The "Render" workflow has a few advantages:
1. All code is rerun in a clean environment when "Rendering". This ensures that the code runs in order and is reproducible.
2. It is easier to document code than with inline comments.
3. The output types are really appealing. By creating publishable documents with code, there is no need to copy-and-paste or transpose results.
4. The process is iterable and scalable.
::: callout
#### [`r paste("Exercise", exercise_number)`]{style="color:#1696d2;"}
```{r}
#| echo: false
exercise_number <- exercise_number + 1
```
1. Click the new script button and add a "Quarto Document".

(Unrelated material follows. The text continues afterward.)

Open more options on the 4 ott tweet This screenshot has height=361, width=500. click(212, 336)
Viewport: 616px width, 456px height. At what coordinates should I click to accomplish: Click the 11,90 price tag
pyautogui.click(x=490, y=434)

2. Give the document a name, an author, and ensure that HTML is selected.
3. Save the document as "analysis.qmd" in your `example-project/` project.
4. Click "Render".
:::
## Three Ingredients in a `.qmd`
1. YAML header
2. Markdown text
3. Code chunks
### 1. YAML header
YAML stands for "yet another markup language." The YAML header contains meta information about the document including output type, document settings, and parameters that can be passed to the document. The YAML header starts with `---` and ends with `---`.
Here is the simplest YAML header for a PDF document:
```
---
format: html
---
```
YAML headers can contain many output specific settings. This YAML header creates an HTML document with code folding and a floating table of contents:
```
---
format:
html:
code-fold: true
toc: true
---
```
::: callout
#### [`r paste("Exercise", exercise_number)`]{style="color:#1696d2;"}
```{r}
#| echo: false
exercise_number <- exercise_number + 1
```
1. Add `embed-sources: true` to your YAML header.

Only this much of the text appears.